## Problem:
All lines from the one holding "This screenshot has" to the end of the listing are to be output exactly, both ends included, with any pictures left out.

○ ○ ○ ○

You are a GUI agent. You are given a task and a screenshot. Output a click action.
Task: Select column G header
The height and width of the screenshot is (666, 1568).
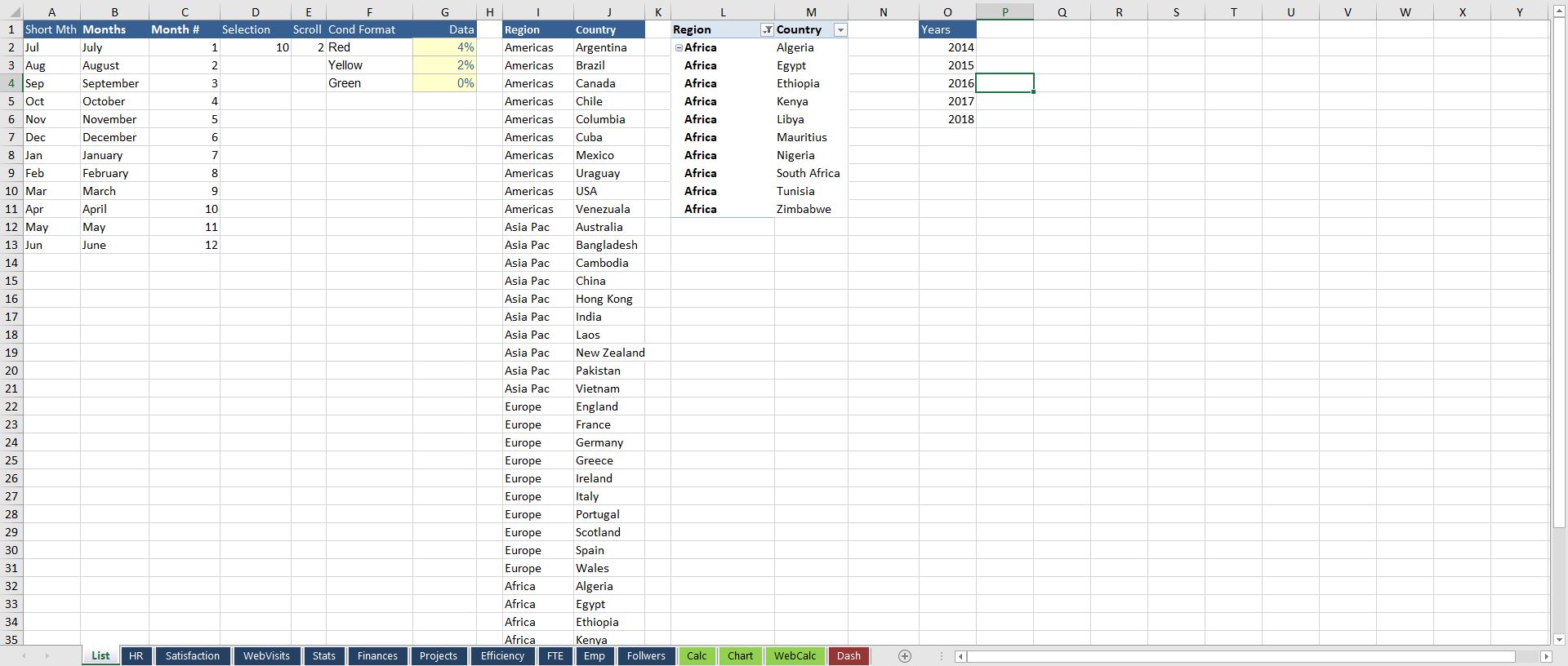(444, 12)
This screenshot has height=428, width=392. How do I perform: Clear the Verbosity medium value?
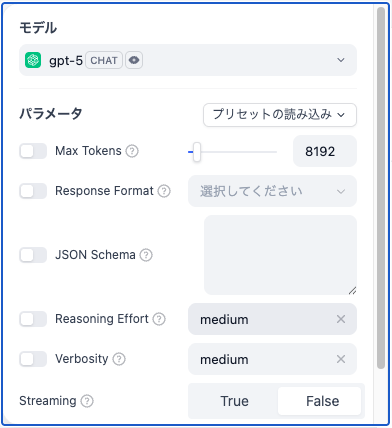pos(341,359)
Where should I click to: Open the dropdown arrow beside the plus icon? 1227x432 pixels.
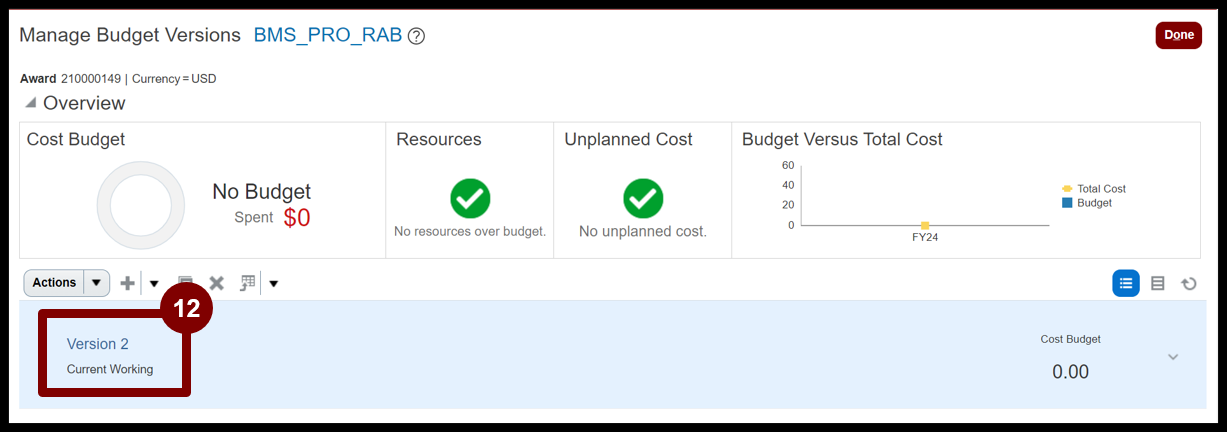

○ ○ ○ ○

## Exercise solution:
This screenshot has height=428, width=392. How do I perform: Clear the Verbosity medium value?
pos(341,359)
Where should I click to: Open the dropdown arrow beside the plus icon? 1227x432 pixels.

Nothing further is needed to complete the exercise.